Curiosamente, la eficiencia energética de las viviendas actuales es un factor que juega en contra de la seguridad contra el radón. Según Quindós Poncela, la construcción de casas cada vez más herméticas no favorece la eliminación del gas: «Mientras que una vivienda antigua renueva el aire de su interior unas tres veces por hora, una moderna necesita dos horas para llevar a cabo dicha renovación. Este hecho favorece la presencia y acumulación de radón en el interior de las casas», dice.

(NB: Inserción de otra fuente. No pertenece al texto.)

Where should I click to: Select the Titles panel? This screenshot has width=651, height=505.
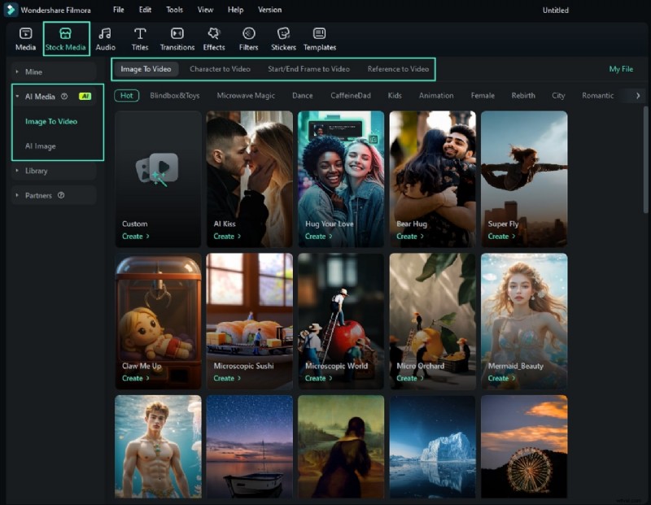(x=139, y=37)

En los años 90 se emprendió una campaña de medición de radón en viviendas en toda España, gracias a la cual hoy tenemos el mapa de riesgo publicado por el Consejo de Seguridad Nuclear y que pego a continuación. Pero para Quindós Poncela, las 9.000 mediciones tomadas todavía son insuficientes. Y no solo hace falta una mayor vigilancia: el ICOG reclama a las autoridades «que se apliquen cuanto antes medidas constructivas frente al radón (diseño de cimentaciones, ventilación pasiva, análisis de materiales de construcción, etc.), incluyéndolas en el Código Técnico de la Edificación, y mejorando además la definición de las zonas de riesgo en nuestro país».

Mapa de riesgo del radón en España. Imagen del Consejo de Seguridad Nuclear.

Mapa de riesgo del radón en España. Imagen del Consejo de Seguridad Nuclear.

En cuanto a las zonas de riesgo, un caso particular estudiado por el Grupo Radón de Quindós Poncela es el de Torrelodones, el pueblo de la sierra madrileña donde vivo, y donde el granito aflora del suelo en cada recodo del paisaje.

Las medidas tomadas en Torrelodones muestran una amplia variación de los niveles de radón, pero en casi todos los casos se mantienen bastante por debajo de los 200 becquerelios por metro cúbico (Bq/m³). En este rango, los expertos recomiendan simplemente «incrementar la ventilación natural de la vivienda para conseguir concentraciones tan bajas como sea posible».

Solo en una ubicación la medida llega a los 266 Bq/m³, y es en la zona de Colonia Varela; si lo conocen, a la espalda del centro comercial Espacio Torrelodones. Pero incluso en este lugar no hay motivo para la alarma: por debajo de 400 Bq/m³ no se considera necesario aplicar medidas de remedio, sino solo aumentar la ventilación, especialmente en sótanos y plantas a ras de suelo.

Es de esperar que la insistencia de los expertos y la divulgación del problema del radón facilite una mayor vigilancia y una ampliación de las mediciones. Pero si viven en una zona propensa a este riesgo y quieren quedarse más tranquilos, ustedes mismos pueden medir el nivel de radón en su casa: la web del Grupo Radón ofrece un kit, con dos detectores y sus instrucciones, por 80 euros más IVA y gastos de envío.